▸ **What the exercise asks**:
In the entries that follow, which lines hold the string "computer"? List them.

==============================

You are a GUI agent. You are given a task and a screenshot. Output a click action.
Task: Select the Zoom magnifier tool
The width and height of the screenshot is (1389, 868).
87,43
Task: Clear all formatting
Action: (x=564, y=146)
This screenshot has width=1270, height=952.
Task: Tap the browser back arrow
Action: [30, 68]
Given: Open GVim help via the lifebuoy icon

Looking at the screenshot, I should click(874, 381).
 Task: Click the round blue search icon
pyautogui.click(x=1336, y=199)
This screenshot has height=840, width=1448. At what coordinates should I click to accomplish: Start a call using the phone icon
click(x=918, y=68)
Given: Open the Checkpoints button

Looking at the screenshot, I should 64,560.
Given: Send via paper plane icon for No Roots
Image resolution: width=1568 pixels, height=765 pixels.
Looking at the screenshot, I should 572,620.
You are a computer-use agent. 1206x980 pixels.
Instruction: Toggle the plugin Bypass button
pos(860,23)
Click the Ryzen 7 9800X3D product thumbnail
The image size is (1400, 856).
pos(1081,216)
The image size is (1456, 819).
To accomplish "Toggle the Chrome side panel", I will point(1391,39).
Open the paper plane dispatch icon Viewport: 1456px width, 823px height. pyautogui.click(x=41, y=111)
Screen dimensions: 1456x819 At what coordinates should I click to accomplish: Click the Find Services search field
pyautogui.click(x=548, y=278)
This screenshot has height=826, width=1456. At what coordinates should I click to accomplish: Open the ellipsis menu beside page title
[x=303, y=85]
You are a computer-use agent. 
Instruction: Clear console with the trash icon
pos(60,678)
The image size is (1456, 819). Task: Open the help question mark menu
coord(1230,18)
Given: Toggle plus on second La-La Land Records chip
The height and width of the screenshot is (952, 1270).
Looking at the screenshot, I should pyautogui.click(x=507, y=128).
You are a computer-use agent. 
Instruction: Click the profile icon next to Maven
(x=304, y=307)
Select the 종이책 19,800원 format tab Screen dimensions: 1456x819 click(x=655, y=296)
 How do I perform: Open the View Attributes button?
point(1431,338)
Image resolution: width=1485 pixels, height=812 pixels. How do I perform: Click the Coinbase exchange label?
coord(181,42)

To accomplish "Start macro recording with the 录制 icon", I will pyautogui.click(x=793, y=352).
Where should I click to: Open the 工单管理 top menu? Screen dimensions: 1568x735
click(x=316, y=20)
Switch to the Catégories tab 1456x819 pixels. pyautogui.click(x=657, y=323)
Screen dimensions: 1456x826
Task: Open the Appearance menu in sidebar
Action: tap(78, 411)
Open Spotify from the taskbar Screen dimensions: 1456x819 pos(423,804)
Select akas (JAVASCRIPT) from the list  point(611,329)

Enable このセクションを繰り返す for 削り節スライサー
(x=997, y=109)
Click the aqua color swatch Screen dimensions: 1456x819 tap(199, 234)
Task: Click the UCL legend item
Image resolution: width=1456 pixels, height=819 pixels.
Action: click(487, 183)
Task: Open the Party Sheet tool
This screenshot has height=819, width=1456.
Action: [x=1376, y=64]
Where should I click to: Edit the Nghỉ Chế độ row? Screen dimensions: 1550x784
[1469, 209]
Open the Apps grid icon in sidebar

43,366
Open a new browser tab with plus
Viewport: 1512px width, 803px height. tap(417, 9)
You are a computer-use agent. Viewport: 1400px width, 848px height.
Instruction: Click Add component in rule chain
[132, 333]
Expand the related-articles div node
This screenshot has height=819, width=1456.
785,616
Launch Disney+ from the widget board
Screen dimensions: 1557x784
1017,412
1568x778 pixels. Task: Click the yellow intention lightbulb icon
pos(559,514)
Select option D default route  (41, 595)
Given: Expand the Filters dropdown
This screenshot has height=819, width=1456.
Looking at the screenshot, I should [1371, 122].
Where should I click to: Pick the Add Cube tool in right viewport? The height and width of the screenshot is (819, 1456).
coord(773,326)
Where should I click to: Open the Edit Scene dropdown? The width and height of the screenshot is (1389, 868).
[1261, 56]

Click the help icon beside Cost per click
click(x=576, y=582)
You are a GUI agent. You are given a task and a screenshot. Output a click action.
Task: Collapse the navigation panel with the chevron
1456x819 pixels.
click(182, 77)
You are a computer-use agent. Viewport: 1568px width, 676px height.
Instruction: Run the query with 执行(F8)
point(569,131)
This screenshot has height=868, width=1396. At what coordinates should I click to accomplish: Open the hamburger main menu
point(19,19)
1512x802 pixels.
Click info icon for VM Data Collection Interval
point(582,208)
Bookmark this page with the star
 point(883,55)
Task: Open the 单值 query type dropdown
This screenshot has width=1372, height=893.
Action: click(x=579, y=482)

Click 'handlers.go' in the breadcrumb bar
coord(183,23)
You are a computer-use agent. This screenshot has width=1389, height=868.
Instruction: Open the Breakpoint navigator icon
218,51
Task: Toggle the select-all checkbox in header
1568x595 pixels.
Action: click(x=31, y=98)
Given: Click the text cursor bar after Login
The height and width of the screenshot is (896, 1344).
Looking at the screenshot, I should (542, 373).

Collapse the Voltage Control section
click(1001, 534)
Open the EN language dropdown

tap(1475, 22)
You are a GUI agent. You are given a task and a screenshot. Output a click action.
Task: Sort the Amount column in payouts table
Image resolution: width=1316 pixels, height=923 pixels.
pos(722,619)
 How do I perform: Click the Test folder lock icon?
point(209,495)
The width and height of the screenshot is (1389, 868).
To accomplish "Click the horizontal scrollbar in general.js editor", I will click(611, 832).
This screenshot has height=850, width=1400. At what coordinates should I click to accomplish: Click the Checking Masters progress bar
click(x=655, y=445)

==============================

▸ **Result of the exercise**:
You are a computer-use agent. 1206x980 pixels.
You are a computer-use agent. 
You are a computer-use agent. 
You are a computer-use agent. Viewport: 1400px width, 848px height.
You are a computer-use agent. Viewport: 1568px width, 676px height.
You are a computer-use agent. This screenshot has width=1389, height=868.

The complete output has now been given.